* [Short problem]:
Retype the material word for word, starting at the line containing "The height and" and continuing through the end. Leave out the pictures.

* [The data]:
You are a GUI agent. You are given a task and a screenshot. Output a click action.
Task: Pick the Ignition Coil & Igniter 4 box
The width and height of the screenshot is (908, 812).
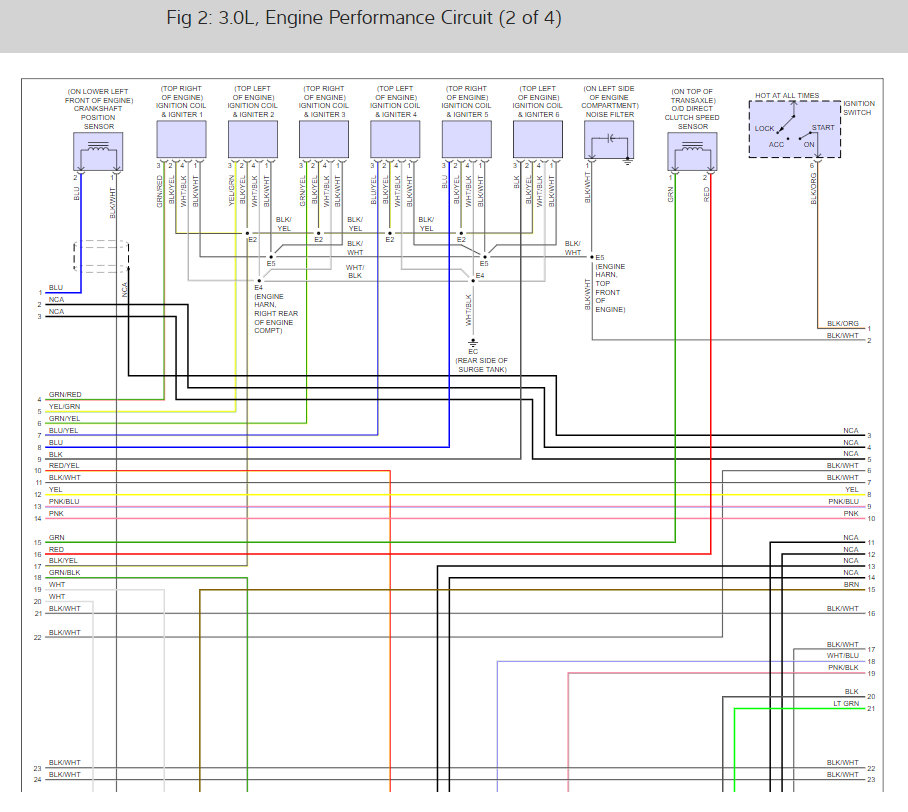[x=395, y=140]
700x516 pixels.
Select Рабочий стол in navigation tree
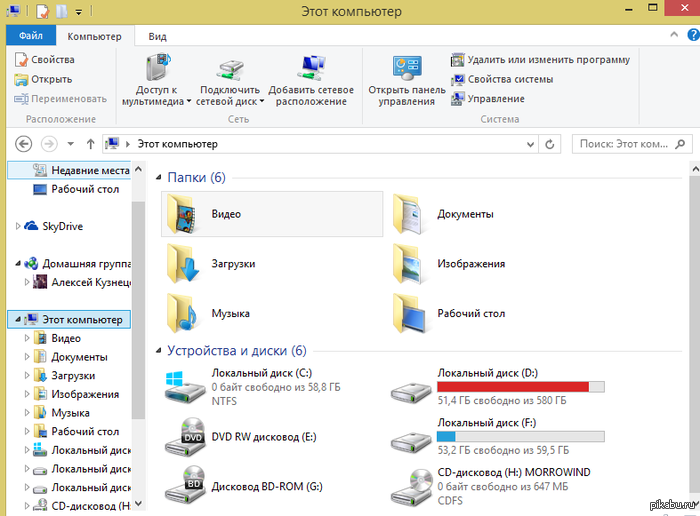point(85,188)
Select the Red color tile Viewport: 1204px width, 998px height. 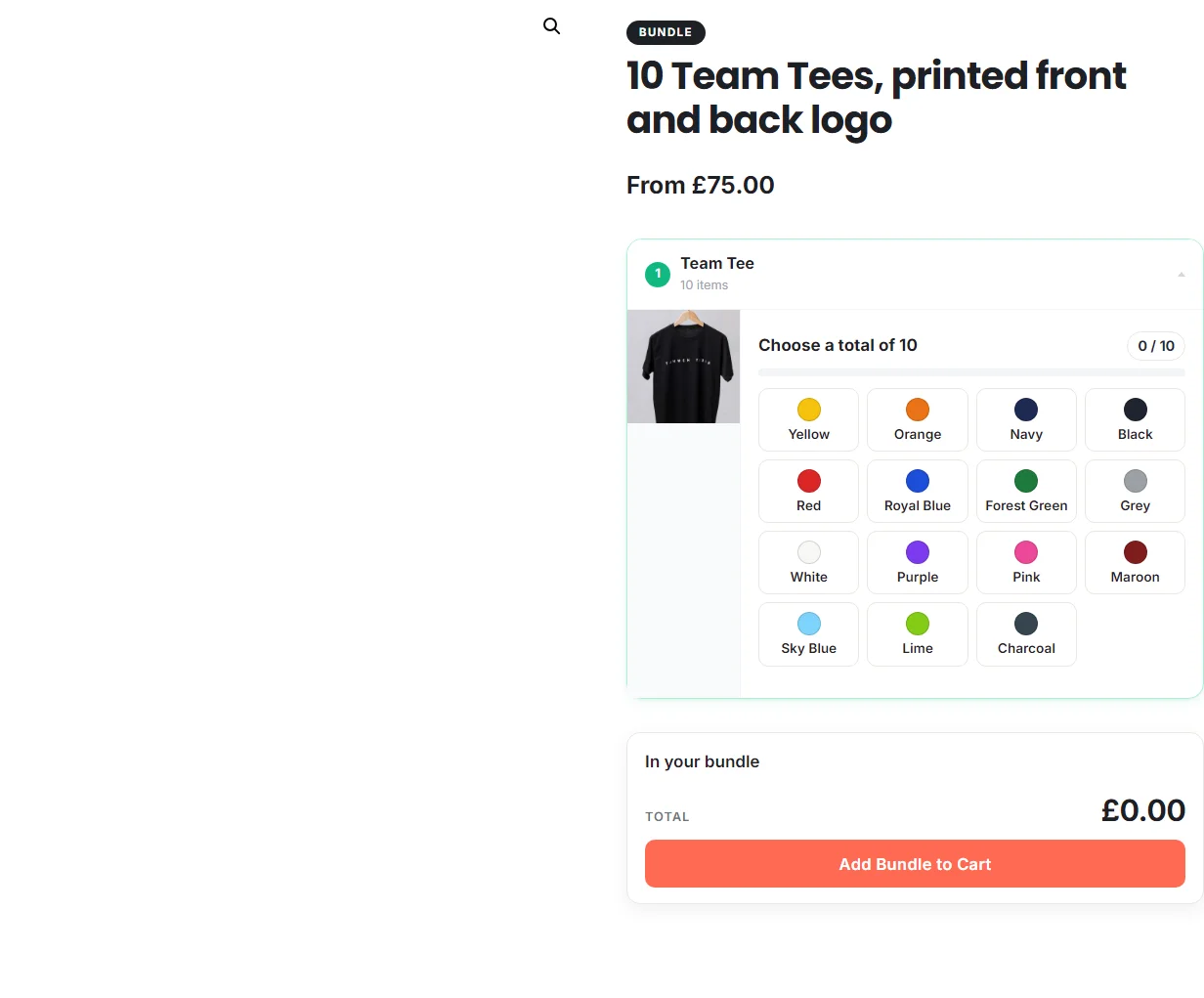(x=808, y=492)
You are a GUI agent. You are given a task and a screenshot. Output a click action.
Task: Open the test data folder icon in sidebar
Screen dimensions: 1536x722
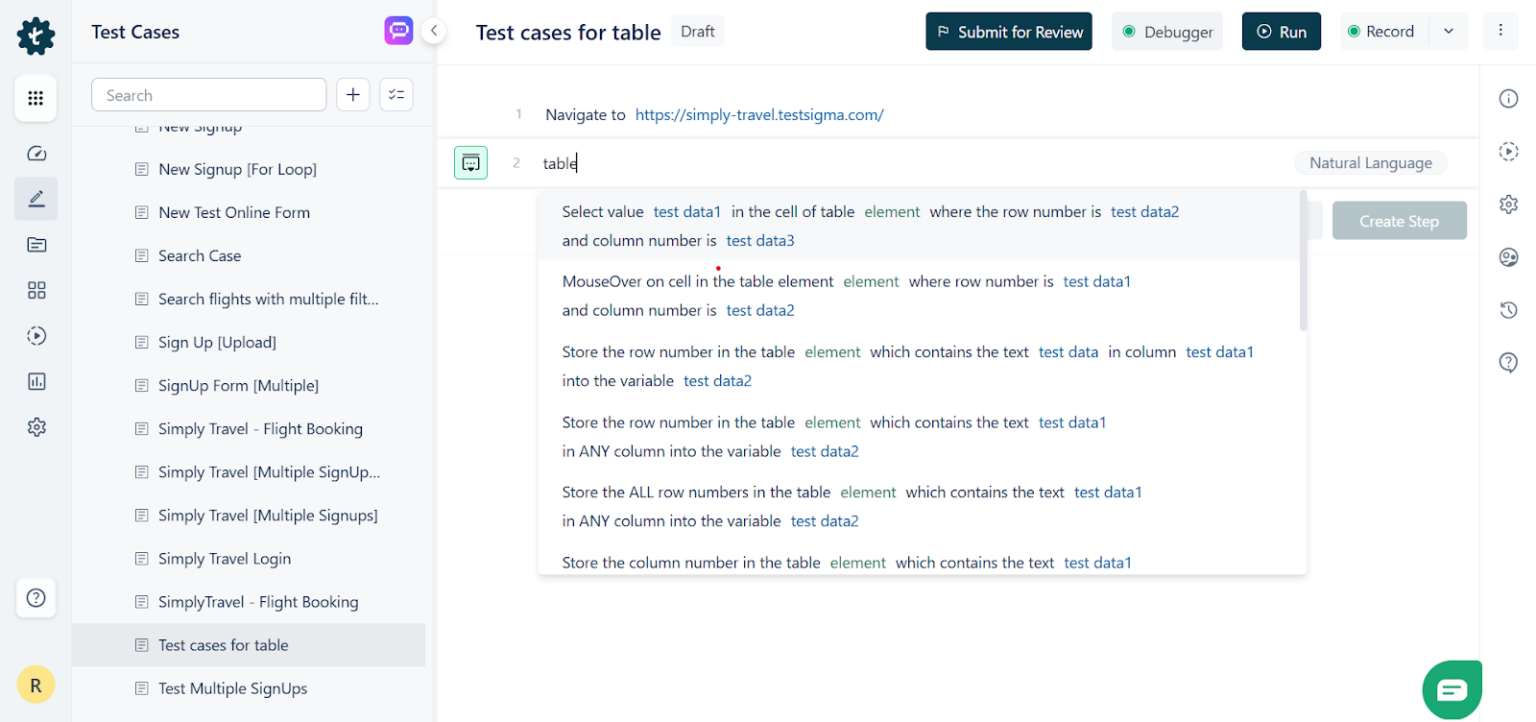click(x=36, y=245)
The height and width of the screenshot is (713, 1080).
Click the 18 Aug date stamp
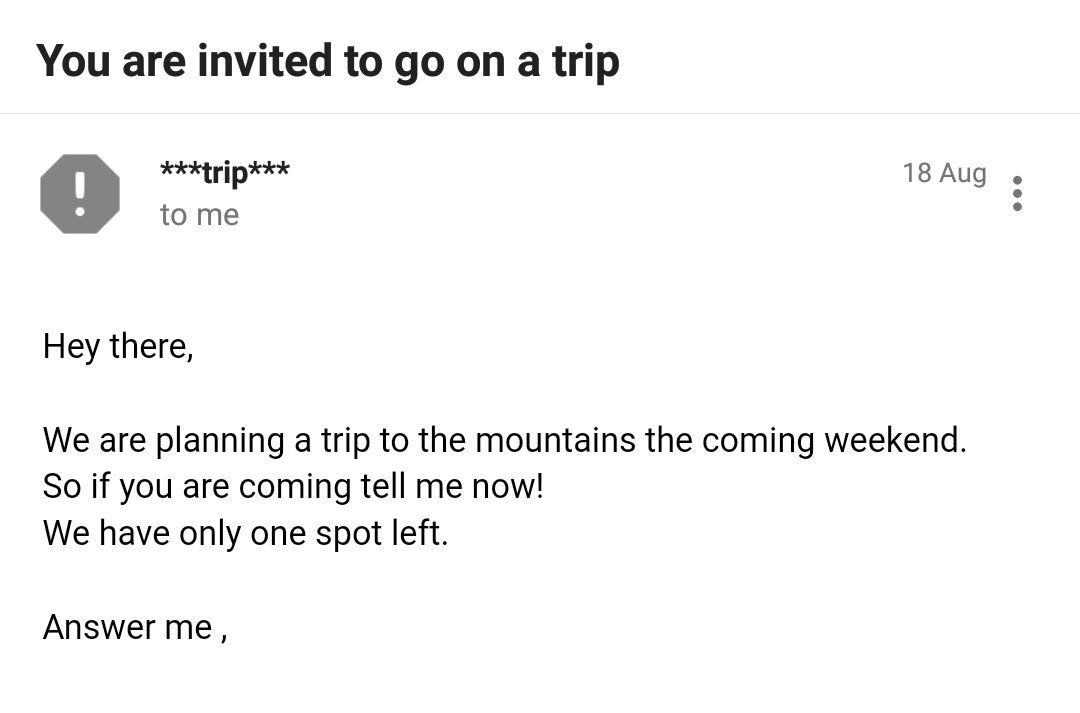[x=944, y=173]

* [The result]:
The height and width of the screenshot is (713, 1080).
Click the 18 Aug date stamp
[x=944, y=173]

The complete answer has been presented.